Return the stretch of the material from the line containing "Where should I click to: Select" through the end, with every line unchanged.

[Saved data entries]
—————

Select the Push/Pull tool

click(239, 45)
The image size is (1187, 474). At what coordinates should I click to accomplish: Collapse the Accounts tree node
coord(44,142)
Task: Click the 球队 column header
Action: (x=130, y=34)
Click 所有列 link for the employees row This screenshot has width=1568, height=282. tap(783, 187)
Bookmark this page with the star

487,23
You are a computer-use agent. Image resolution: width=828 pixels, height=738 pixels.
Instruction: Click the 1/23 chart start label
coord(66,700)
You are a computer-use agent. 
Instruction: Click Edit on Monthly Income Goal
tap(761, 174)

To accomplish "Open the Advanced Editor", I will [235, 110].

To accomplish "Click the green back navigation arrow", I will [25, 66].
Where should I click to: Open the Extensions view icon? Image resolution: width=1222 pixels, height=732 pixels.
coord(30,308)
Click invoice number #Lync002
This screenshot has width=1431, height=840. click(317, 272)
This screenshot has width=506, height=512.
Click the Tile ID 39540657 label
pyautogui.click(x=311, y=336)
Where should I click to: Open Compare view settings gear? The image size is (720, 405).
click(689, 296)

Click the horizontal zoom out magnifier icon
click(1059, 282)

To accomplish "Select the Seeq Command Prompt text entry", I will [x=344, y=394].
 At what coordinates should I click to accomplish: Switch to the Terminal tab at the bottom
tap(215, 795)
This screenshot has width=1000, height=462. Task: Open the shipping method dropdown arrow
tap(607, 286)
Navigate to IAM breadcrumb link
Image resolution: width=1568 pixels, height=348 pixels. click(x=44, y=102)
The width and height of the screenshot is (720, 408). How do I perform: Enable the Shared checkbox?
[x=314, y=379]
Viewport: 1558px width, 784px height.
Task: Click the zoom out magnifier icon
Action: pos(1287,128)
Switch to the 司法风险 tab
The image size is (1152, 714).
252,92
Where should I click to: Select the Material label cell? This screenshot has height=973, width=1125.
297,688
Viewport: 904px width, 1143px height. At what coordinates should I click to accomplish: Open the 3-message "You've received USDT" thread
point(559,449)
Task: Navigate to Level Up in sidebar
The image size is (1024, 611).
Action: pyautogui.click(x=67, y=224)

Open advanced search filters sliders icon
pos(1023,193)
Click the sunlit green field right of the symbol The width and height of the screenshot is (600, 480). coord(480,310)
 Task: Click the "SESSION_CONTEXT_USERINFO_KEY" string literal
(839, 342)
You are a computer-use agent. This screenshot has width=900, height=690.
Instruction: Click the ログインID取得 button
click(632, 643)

—————

## Result of this exercise
Where should I click to: Select the Material label cell? This screenshot has height=973, width=1125.
297,688
Viewport: 904px width, 1143px height. At what coordinates should I click to accomplish: Open the 3-message "You've received USDT" thread
point(559,449)
Task: Navigate to Level Up in sidebar
The image size is (1024, 611).
Action: pyautogui.click(x=67, y=224)

Open advanced search filters sliders icon
pos(1023,193)
Click the sunlit green field right of the symbol The width and height of the screenshot is (600, 480). coord(480,310)
 Task: Click the "SESSION_CONTEXT_USERINFO_KEY" string literal
(839, 342)
You are a computer-use agent. This screenshot has width=900, height=690.
Instruction: Click the ログインID取得 button
click(632, 643)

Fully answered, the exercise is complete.